Je ne vous le cache pas, j’aurais aimé être grand, six pieds et des poussières, marcher d’un pas nonchalant et tranquille, l’œil allègre, la main légère, le sourire en coin, un petit cigare aux lèvres, la chemise blanche ouverte sur un corps bronzé (retour d’un voyage aux îles) athlétique, sûr de moi: beau et grand, quoi! Blazer marine, pantalon gris, œillet rouge à la boutonnière, briquet et montre Cartier les «must», Mercedes sport blanche, décapotable de préférence. Tout le kit du vrai playboy.

Mais, hélas, je suis petit. J’ai donc décidé de tirer le meilleur parti de moi-même.

D’abord, je me suis persuadé que les grandes aimaient les petits. C’est souvent faux, gênant parfois, mais on s’y fait.

Et puis, franchement, nous n’avons pas tellement le choix: avec leurs souliers échasses, leurs godasses ascenseurs, elles n’en finissent pas de grandir. Qui donc invente ces modes ridicules?

Et puis enfin, n’est-ce pas, «les contraires s’attirent» !!! «Quand c’est petit, c’est mignon» « c’est dans les p’tites bouteilles qu’on trouve les grands parfums » !!! C’est bizarre, mais les grandes filles prennent les hommes petits pour des enfants et souvent les traitent comme tels ! Cette envie que nous avons de vouloir plaire justifie sans doute cette attitude: l’énergie chez nous semble concentrée, decuplée et ne se dégage vraiment que lorsque nous nous sommes plus ou moins délivrés de notre complexe.

Chez moi, nous étions tous petits, et ma mère, qui avait entendu raconter par une de ses amies que c’était une question de glandes, nous avait conduits chez un médecin.

«Ça vous donnera un bon coup de pouce !», qu’elle nous disait.

Avant elle avait essayé en vain de nous mettre des fers à repasser à l’extrémité de nos jambes et de nous faire gigoter, histoire de mieux faire circuler notre sang !

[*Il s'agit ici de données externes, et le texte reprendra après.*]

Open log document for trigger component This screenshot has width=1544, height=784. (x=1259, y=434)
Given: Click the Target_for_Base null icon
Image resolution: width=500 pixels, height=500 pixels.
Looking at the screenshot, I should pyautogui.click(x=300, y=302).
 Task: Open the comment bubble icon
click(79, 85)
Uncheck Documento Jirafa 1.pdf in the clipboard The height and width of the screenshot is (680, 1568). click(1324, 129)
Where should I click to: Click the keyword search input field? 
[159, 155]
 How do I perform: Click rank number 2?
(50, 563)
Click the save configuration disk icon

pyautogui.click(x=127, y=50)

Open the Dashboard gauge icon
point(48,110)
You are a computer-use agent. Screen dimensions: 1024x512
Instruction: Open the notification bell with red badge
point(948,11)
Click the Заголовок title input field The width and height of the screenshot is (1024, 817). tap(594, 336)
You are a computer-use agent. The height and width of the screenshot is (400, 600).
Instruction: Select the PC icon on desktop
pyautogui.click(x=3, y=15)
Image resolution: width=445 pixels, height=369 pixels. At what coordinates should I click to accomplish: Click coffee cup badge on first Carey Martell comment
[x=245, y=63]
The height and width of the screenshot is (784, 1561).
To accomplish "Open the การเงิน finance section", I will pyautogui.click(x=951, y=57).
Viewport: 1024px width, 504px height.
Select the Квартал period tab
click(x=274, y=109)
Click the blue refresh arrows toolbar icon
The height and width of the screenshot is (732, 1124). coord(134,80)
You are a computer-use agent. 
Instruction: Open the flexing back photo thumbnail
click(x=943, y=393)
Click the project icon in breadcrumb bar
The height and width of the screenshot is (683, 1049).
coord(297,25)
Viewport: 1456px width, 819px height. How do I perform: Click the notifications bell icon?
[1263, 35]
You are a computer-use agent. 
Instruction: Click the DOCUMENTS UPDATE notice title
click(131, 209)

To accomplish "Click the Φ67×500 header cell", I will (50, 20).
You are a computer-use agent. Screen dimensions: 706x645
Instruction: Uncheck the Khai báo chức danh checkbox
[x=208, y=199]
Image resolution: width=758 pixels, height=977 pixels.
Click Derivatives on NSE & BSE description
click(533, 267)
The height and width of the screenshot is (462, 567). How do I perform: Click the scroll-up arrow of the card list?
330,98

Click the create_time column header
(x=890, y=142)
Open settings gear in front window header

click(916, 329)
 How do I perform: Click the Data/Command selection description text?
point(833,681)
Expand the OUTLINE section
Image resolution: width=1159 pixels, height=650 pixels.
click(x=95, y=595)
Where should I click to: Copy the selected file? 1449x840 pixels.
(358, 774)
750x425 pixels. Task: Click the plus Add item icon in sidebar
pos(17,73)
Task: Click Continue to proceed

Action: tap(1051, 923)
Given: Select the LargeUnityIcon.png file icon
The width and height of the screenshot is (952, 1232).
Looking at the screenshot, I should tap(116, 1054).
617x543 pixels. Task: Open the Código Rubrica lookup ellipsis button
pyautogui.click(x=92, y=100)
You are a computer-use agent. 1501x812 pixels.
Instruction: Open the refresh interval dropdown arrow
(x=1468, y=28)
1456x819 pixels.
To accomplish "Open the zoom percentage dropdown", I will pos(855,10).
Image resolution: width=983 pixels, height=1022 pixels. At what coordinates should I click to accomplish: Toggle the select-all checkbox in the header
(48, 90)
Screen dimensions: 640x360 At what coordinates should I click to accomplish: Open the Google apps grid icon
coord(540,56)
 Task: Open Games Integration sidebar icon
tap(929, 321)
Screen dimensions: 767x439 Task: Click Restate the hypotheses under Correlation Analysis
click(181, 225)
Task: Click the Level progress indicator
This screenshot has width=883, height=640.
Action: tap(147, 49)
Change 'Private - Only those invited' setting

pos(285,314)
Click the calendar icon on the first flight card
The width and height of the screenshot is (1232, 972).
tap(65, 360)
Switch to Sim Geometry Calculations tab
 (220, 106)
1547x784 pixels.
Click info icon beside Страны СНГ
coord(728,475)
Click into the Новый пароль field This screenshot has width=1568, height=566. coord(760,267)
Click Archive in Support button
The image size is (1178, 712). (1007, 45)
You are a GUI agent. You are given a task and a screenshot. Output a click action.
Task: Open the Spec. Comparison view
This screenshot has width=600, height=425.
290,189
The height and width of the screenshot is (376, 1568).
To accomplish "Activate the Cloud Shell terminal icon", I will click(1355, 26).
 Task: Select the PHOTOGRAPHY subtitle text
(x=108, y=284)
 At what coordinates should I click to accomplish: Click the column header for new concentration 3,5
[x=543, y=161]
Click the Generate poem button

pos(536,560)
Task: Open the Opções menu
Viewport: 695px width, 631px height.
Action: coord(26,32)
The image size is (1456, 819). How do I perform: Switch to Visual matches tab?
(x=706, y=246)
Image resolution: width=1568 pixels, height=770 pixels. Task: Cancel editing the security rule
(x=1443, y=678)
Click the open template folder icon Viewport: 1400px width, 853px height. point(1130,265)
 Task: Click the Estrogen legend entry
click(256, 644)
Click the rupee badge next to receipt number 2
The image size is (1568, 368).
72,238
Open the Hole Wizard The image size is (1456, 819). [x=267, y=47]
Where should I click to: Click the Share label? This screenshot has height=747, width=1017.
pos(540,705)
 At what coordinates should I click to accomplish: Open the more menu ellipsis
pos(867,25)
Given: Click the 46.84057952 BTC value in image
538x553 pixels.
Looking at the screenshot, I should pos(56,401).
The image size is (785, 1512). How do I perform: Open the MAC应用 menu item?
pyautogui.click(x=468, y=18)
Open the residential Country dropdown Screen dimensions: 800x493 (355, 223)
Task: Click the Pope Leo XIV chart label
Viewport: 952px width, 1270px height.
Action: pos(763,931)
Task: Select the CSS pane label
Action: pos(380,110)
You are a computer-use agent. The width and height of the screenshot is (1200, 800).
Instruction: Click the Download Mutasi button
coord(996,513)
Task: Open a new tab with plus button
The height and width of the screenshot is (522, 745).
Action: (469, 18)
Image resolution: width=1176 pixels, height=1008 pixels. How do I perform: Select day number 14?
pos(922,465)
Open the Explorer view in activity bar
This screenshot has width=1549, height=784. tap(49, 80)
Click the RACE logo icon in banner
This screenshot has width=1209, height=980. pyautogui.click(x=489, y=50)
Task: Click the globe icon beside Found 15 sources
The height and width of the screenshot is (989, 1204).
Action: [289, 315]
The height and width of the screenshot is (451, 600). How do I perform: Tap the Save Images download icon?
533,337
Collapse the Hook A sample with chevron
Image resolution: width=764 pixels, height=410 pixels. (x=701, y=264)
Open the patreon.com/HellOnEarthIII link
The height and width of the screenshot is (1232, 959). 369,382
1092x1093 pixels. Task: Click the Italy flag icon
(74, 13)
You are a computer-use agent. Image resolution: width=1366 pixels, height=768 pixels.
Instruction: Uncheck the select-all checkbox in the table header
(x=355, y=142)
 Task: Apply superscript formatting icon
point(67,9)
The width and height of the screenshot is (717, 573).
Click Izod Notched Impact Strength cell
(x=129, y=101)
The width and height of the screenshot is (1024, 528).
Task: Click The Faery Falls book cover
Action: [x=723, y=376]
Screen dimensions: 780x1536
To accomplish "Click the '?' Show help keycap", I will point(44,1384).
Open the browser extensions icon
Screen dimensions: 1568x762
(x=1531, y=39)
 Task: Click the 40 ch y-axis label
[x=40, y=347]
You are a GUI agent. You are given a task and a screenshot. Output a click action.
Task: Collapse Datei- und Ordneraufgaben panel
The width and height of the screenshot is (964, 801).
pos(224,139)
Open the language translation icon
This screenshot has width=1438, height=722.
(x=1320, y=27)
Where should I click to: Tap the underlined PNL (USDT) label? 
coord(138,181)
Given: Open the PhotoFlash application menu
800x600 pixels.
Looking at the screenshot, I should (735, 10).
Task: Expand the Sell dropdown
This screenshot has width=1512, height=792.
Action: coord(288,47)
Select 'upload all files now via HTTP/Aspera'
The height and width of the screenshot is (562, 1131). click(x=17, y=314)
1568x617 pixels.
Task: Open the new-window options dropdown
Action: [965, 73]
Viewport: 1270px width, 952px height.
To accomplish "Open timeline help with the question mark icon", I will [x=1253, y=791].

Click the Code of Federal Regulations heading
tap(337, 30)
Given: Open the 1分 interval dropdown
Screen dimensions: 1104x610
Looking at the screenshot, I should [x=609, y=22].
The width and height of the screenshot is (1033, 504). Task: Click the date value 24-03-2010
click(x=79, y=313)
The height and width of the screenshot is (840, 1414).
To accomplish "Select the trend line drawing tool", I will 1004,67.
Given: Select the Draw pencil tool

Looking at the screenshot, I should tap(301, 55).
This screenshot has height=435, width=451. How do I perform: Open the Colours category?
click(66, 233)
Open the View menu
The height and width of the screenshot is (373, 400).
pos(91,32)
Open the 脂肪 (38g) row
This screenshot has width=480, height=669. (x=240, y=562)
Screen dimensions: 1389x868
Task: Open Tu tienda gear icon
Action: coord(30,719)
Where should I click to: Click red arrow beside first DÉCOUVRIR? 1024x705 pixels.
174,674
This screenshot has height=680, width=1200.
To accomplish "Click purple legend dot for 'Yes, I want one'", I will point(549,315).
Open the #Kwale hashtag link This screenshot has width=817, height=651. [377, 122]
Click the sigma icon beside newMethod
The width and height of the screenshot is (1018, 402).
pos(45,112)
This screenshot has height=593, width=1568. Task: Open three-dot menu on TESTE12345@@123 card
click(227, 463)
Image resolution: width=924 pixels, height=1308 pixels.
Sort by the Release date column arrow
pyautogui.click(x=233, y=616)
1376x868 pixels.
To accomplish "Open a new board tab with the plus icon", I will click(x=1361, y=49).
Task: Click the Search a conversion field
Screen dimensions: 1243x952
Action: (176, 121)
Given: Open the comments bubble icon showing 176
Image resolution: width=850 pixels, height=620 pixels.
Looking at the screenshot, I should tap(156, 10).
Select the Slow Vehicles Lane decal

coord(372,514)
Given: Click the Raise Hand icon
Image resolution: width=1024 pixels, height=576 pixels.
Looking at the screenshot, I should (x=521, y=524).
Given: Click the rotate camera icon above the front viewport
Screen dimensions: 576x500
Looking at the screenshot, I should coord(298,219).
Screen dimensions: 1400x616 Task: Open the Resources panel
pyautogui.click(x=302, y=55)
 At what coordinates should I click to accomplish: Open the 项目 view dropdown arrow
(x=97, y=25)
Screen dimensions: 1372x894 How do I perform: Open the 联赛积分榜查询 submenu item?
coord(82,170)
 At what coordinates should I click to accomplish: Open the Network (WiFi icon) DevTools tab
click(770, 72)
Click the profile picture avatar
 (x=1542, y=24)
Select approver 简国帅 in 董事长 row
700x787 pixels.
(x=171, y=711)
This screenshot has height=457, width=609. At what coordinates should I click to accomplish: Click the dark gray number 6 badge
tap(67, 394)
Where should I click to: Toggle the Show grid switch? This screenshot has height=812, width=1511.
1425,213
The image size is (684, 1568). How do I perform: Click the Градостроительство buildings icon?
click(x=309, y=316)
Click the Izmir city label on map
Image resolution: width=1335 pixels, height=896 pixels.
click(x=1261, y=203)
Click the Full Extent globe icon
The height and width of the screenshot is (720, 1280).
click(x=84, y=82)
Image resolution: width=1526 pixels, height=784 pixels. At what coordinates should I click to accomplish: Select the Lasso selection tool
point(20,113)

 Le docteur en question mesurait moins de cinq pieds c’est a dire pour les ignorants que vous êtes,  pas très grand !!!

Voilà qui a refroidi ma mère. Elle est partie en claquant la porte  en nous entraînant avec elle. Plus tard, elle nous a fait prendre des hormones. Résultat : ma sœur a failli avoir une barbe, mon frère des seins et moi j’ai eu une fringale, je mangeais sans arrêt qui a coupé court au traitement. Découvrant que mon père et elle même étaient tous les deux de petite taille un célèbre spécialiste espagnol qu’elle consulta lui dit avec son accent « Vous zêtes peutite, votre mari est peutite, vous êtes un peutite moule vous fairez des peutites gâteaux »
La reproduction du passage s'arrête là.